WHAT IS EXPECTED
Transcribe all the entries that follow, leaving nothing out.

-------- GIVEN INFORMATION --------

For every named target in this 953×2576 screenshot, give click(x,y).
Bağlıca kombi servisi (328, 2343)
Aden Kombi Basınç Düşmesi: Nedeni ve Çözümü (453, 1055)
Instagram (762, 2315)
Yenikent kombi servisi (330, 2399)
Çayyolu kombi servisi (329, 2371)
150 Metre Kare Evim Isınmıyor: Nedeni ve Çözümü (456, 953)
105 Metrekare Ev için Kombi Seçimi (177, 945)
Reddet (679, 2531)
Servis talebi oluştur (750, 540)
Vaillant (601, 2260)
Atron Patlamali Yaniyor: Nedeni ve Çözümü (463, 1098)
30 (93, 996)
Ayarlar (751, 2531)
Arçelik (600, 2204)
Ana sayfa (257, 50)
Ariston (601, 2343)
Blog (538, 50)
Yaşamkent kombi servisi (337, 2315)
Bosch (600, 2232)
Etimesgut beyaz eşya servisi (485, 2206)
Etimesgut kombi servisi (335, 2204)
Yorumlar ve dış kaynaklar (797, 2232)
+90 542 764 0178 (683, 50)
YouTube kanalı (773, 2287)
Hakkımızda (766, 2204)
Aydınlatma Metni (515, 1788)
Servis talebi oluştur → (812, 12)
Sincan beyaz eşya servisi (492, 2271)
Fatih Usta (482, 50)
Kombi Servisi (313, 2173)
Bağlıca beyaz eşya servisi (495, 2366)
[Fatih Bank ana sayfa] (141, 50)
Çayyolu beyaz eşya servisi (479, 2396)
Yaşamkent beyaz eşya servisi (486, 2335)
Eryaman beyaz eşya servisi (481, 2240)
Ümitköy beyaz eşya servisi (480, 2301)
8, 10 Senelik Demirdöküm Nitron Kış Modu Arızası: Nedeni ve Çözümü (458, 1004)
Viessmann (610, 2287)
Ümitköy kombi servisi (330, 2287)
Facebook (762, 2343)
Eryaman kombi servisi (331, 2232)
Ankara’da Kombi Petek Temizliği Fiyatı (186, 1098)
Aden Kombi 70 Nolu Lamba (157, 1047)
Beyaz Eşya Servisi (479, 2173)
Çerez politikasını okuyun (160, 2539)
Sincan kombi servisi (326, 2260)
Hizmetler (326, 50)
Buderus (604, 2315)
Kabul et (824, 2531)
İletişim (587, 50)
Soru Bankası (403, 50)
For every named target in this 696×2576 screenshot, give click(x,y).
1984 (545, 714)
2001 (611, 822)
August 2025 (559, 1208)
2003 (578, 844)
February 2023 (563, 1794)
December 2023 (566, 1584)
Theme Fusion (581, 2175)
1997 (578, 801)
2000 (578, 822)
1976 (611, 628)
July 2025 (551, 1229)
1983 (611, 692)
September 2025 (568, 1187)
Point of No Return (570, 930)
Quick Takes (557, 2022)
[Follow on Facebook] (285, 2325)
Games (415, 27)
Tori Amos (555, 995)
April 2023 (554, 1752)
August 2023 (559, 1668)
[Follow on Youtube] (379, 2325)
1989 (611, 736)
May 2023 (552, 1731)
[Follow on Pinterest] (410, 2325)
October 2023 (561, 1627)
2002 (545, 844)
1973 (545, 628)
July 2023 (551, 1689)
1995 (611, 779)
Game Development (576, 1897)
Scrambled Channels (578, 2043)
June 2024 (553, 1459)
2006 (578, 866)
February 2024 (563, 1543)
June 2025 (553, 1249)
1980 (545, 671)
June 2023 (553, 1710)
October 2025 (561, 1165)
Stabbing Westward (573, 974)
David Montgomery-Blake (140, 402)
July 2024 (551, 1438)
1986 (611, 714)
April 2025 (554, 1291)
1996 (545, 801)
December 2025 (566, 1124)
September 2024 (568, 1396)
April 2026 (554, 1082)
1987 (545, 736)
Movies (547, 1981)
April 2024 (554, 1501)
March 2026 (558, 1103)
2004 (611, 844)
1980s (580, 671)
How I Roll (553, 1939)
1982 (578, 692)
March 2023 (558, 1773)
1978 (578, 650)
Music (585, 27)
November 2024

--------

YOUR RESPONSE
For every named target in this 953×2576 screenshot, give click(x,y).
Bağlıca kombi servisi (328, 2343)
Aden Kombi Basınç Düşmesi: Nedeni ve Çözümü (453, 1055)
Instagram (762, 2315)
Yenikent kombi servisi (330, 2399)
Çayyolu kombi servisi (329, 2371)
150 Metre Kare Evim Isınmıyor: Nedeni ve Çözümü (456, 953)
105 Metrekare Ev için Kombi Seçimi (177, 945)
Reddet (679, 2531)
Servis talebi oluştur (750, 540)
Vaillant (601, 2260)
Atron Patlamali Yaniyor: Nedeni ve Çözümü (463, 1098)
30 (93, 996)
Ayarlar (751, 2531)
Arçelik (600, 2204)
Ana sayfa (257, 50)
Ariston (601, 2343)
Blog (538, 50)
Yaşamkent kombi servisi (337, 2315)
Bosch (600, 2232)
Etimesgut beyaz eşya servisi (485, 2206)
Etimesgut kombi servisi (335, 2204)
Yorumlar ve dış kaynaklar (797, 2232)
+90 542 764 0178 (683, 50)
YouTube kanalı (773, 2287)
Hakkımızda (766, 2204)
Aydınlatma Metni (515, 1788)
Servis talebi oluştur → (812, 12)
Sincan beyaz eşya servisi (492, 2271)
Fatih Usta (482, 50)
Kombi Servisi (313, 2173)
Bağlıca beyaz eşya servisi (495, 2366)
[Fatih Bank ana sayfa] (141, 50)
Çayyolu beyaz eşya servisi (479, 2396)
Yaşamkent beyaz eşya servisi (486, 2335)
Eryaman beyaz eşya servisi (481, 2240)
Ümitköy beyaz eşya servisi (480, 2301)
8, 10 Senelik Demirdöküm Nitron Kış Modu Arızası: Nedeni ve Çözümü (458, 1004)
Viessmann (610, 2287)
Ümitköy kombi servisi (330, 2287)
Facebook (762, 2343)
Eryaman kombi servisi (331, 2232)
Ankara’da Kombi Petek Temizliği Fiyatı (186, 1098)
Aden Kombi 70 Nolu Lamba (157, 1047)
Beyaz Eşya Servisi (479, 2173)
Çerez politikasını okuyun (160, 2539)
Sincan kombi servisi (326, 2260)
Hizmetler (326, 50)
Buderus (604, 2315)
Kabul et (824, 2531)
İletişim (587, 50)
Soru Bankası (403, 50)
For every named target in this 696×2576 screenshot, give click(x,y).
1984 (545, 714)
2001 (611, 822)
August 2025 (559, 1208)
2003 (578, 844)
February 2023 (563, 1794)
December 2023 (566, 1584)
Theme Fusion (581, 2175)
1997 (578, 801)
2000 (578, 822)
1976 (611, 628)
July 2025 (551, 1229)
1983 (611, 692)
September 2025 (568, 1187)
Point of No Return (570, 930)
Quick Takes (557, 2022)
[Follow on Facebook] (285, 2325)
Games (415, 27)
Tori Amos (555, 995)
April 2023 (554, 1752)
August 2023 (559, 1668)
[Follow on Youtube] (379, 2325)
1989 (611, 736)
May 2023 (552, 1731)
[Follow on Pinterest] (410, 2325)
October 2023 (561, 1627)
2002 (545, 844)
1973 (545, 628)
July 2023 (551, 1689)
1995 (611, 779)
Game Development (576, 1897)
Scrambled Channels (578, 2043)
June 2024 (553, 1459)
2006 (578, 866)
February 2024 (563, 1543)
June 2025 (553, 1249)
1980 (545, 671)
June 2023 (553, 1710)
October 2025 (561, 1165)
Stabbing Westward (573, 974)
David Montgomery-Blake (140, 402)
July 2024 (551, 1438)
1986 (611, 714)
April 2025 (554, 1291)
1996 (545, 801)
December 2025 (566, 1124)
September 2024 (568, 1396)
April 2026 (554, 1082)
1987 (545, 736)
Movies (547, 1981)
April 2024 (554, 1501)
March 2026 (558, 1103)
2004 (611, 844)
1980s (580, 671)
How I Roll (553, 1939)
1982 (578, 692)
March 2023 (558, 1773)
1978 (578, 650)
Music (585, 27)
November 2024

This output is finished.